Unfortunately, I know well the opposite of that. When I was convalescing in the fall, my entire life was a matter of tracing the steps between my bed, couch, and kitchen, with very occasional forays to the grocery store. Every email was an imposition, every piece of required writing that I had to do weighed on me. @jodienicotra reminded me in her RSA talk that I wrote a bit in my book about Roland Barthes’ discussion of writing as intransitive and transitive, a distinction I’d forgotten about but seems appropriate here: when I’m not writing (intransitive), it makes all the (transitive) writing I do overwhelmingly hard. And it’s a vicious cycle, because all of the Xs and Ys that I have to write (transitive) crowd out the (intransitive) writing.

** Dataset excerpts **

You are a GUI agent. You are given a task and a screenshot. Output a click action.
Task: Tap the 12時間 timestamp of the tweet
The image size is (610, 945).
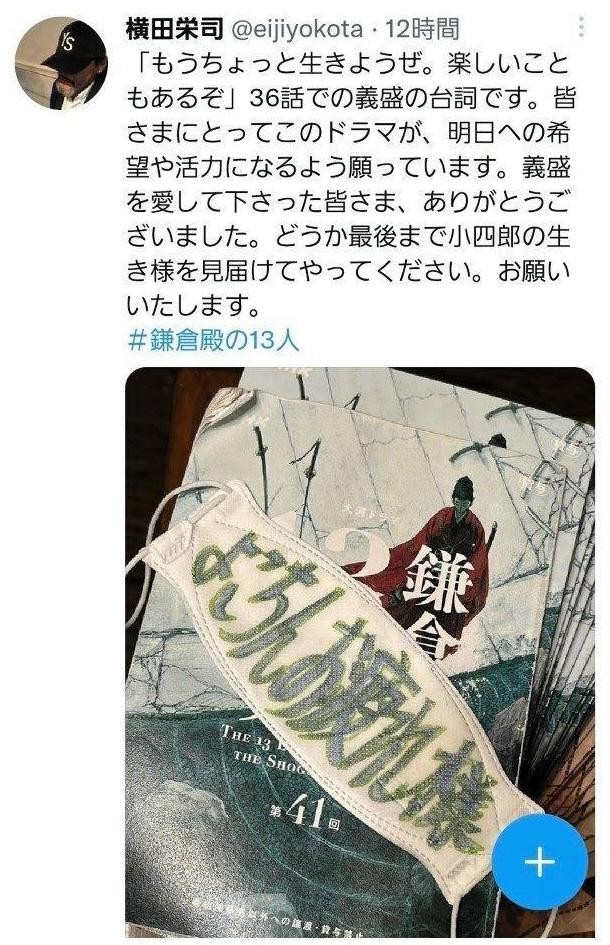pos(423,28)
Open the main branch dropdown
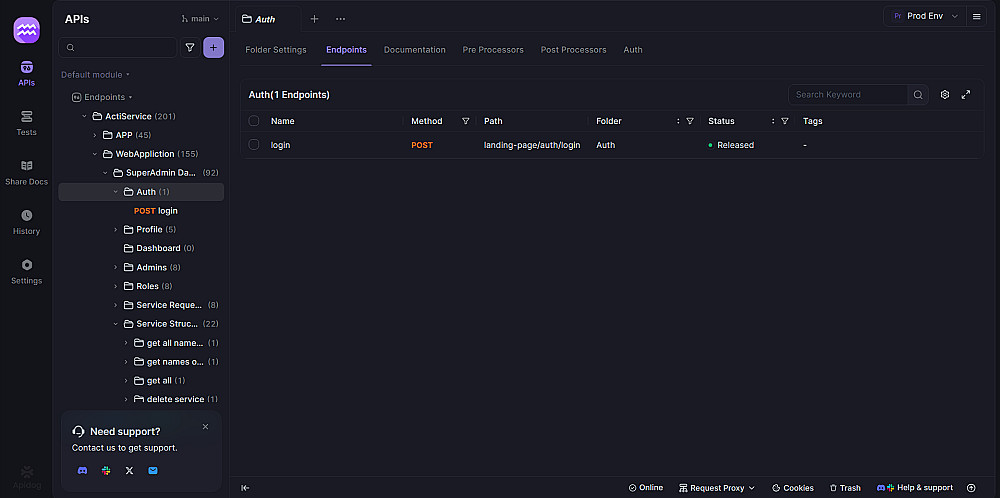Image resolution: width=1000 pixels, height=498 pixels. click(200, 19)
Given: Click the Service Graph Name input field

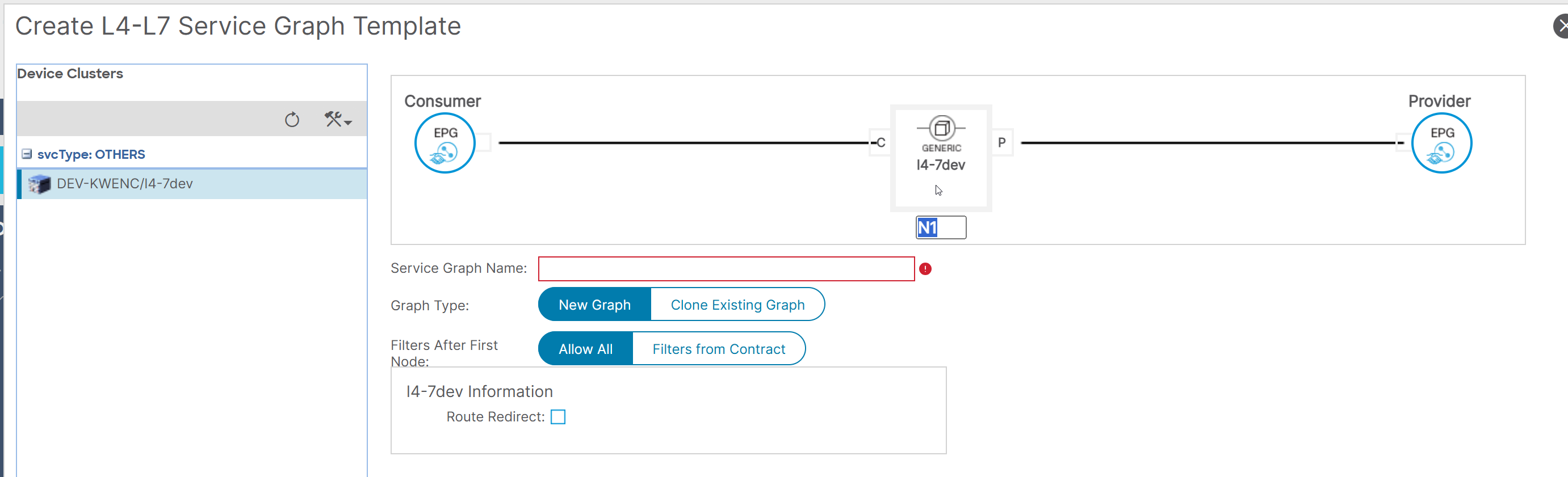Looking at the screenshot, I should 726,269.
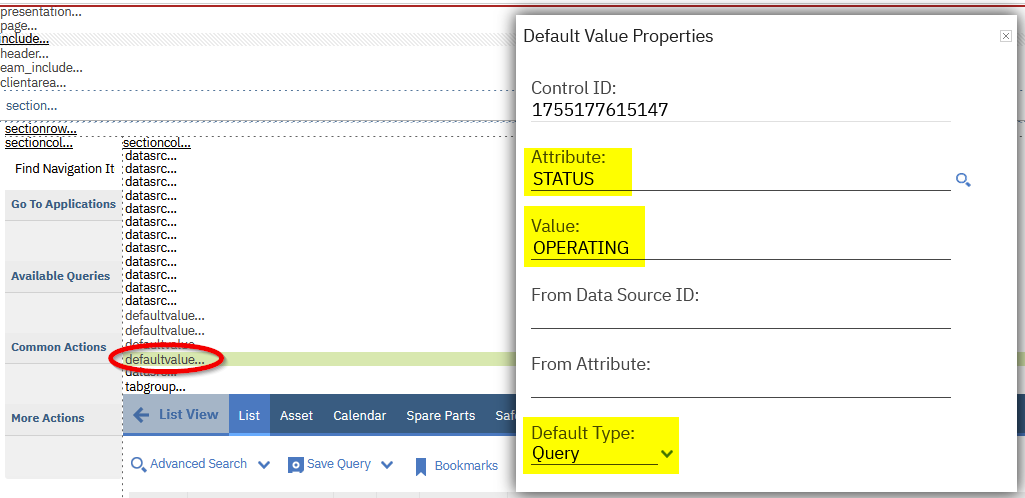The image size is (1025, 498).
Task: Switch to the Calendar tab
Action: pyautogui.click(x=359, y=416)
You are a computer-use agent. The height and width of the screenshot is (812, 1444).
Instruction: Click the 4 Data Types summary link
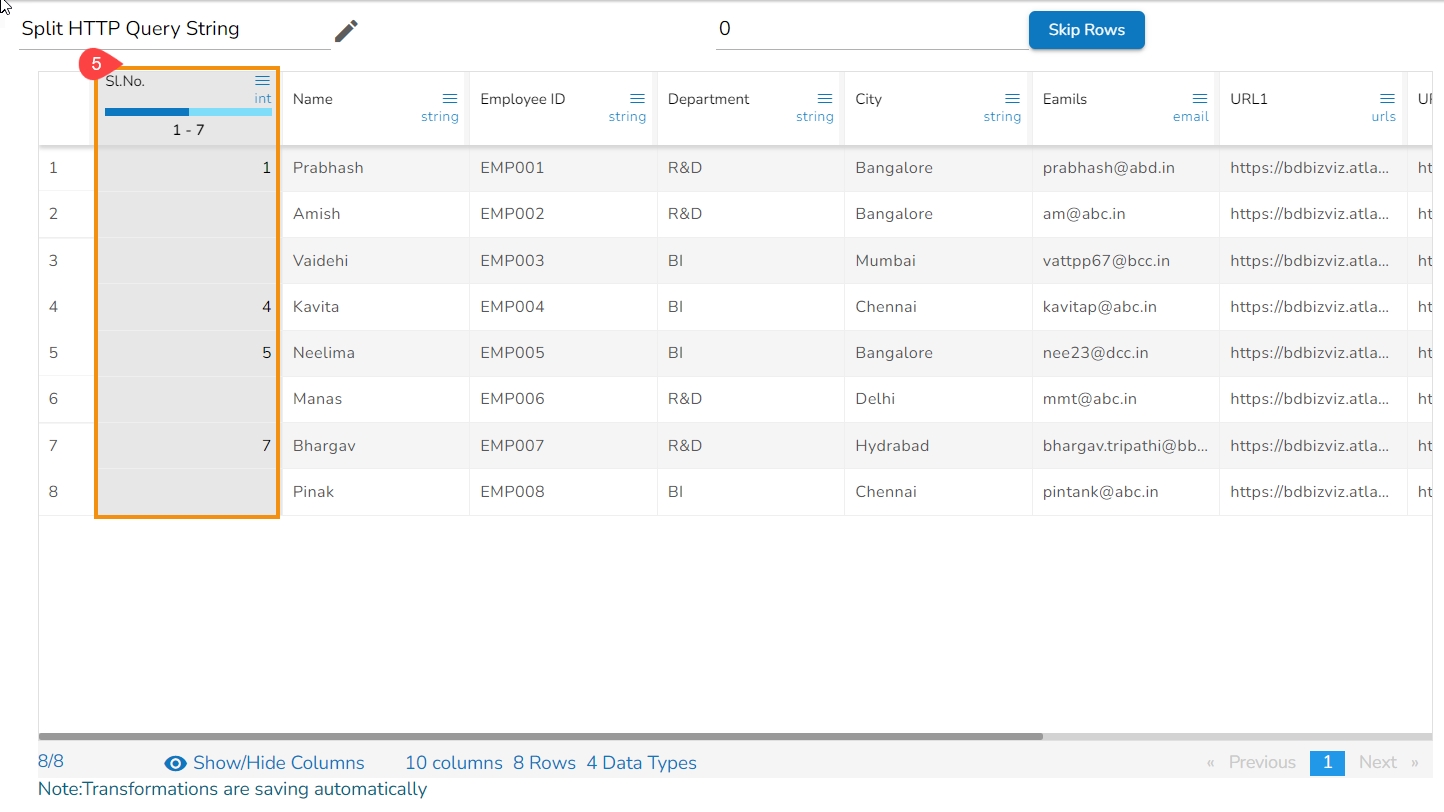[641, 763]
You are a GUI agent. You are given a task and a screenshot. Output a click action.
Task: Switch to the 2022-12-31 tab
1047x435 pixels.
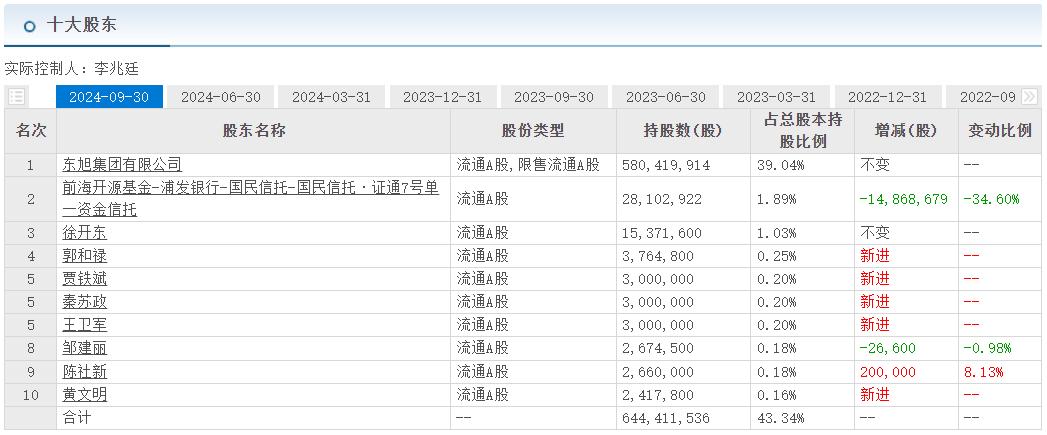(887, 97)
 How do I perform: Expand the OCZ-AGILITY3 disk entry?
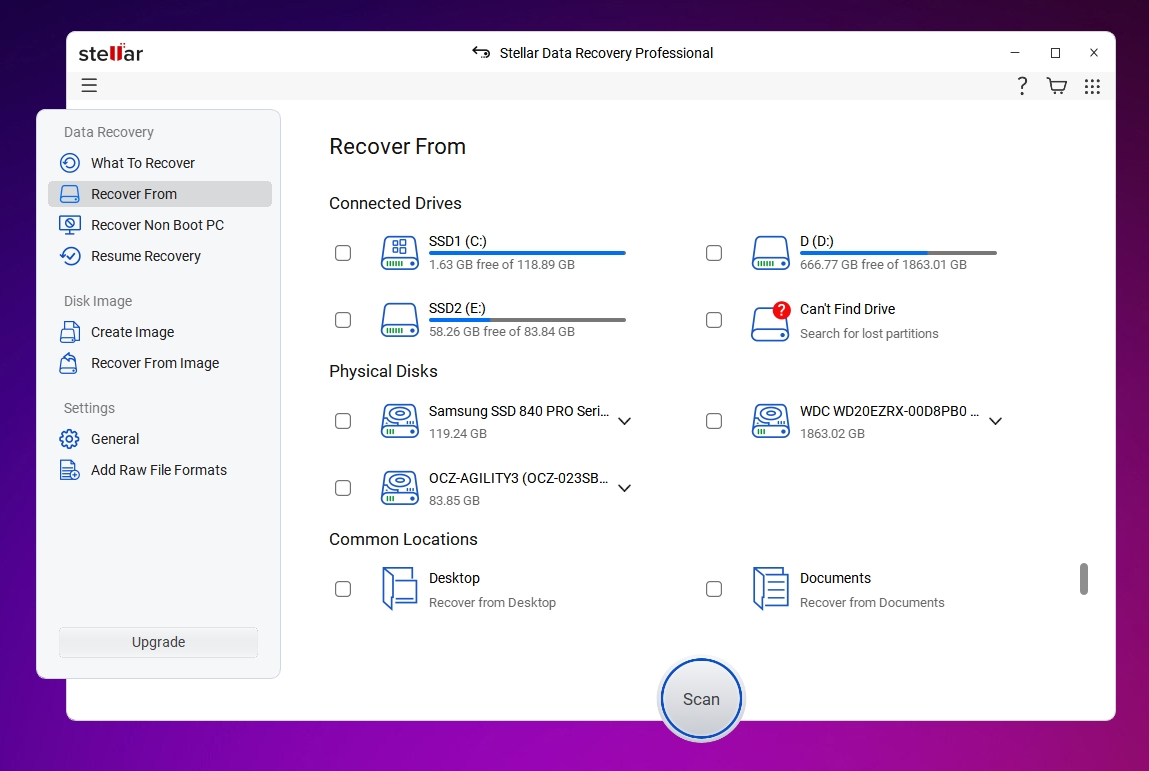[624, 488]
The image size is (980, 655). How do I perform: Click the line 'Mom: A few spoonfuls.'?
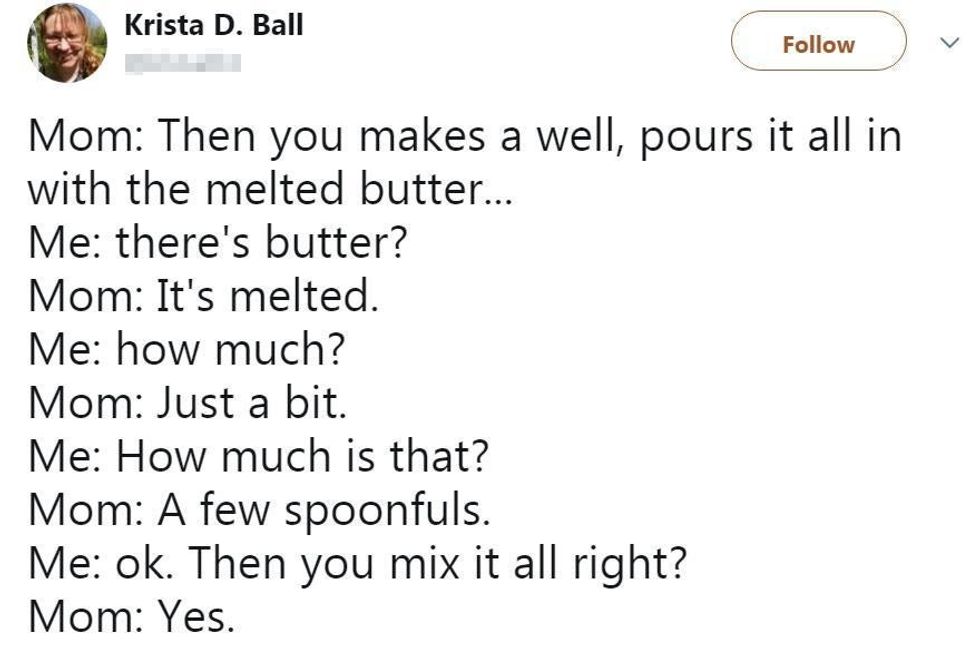[260, 511]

** Exercise tasks **
a) Transcribe the passage on writing between "Unfortunately, I know" and "the (intransitive) writing.", inclusive.
b) List every place that the passage on writing names as part of the writer's movements while convalescing in the fall.
The lines come from a source unrelated to the passage on writing.

** Outputs in order **
a)
Unfortunately, I know well the opposite of that. When I was convalescing in the fall, my entire life was a matter of tracing the steps between my bed, couch, and kitchen, with very occasional forays to the grocery store. Every email was an imposition, every piece of required writing that I had to do weighed on me. @jodienicotra reminded me in her RSA talk that I wrote a bit in my book about Roland Barthes’ discussion of writing as intransitive and transitive, a distinction I’d forgotten about but seems appropriate here: when I’m not writing (intransitive), it makes all the (transitive) writing I do overwhelmingly hard. And it’s a vicious cycle, because all of the Xs and Ys that I have to write (transitive) crowd out the (intransitive) writing.

b)
bed
couch
kitchen
grocery store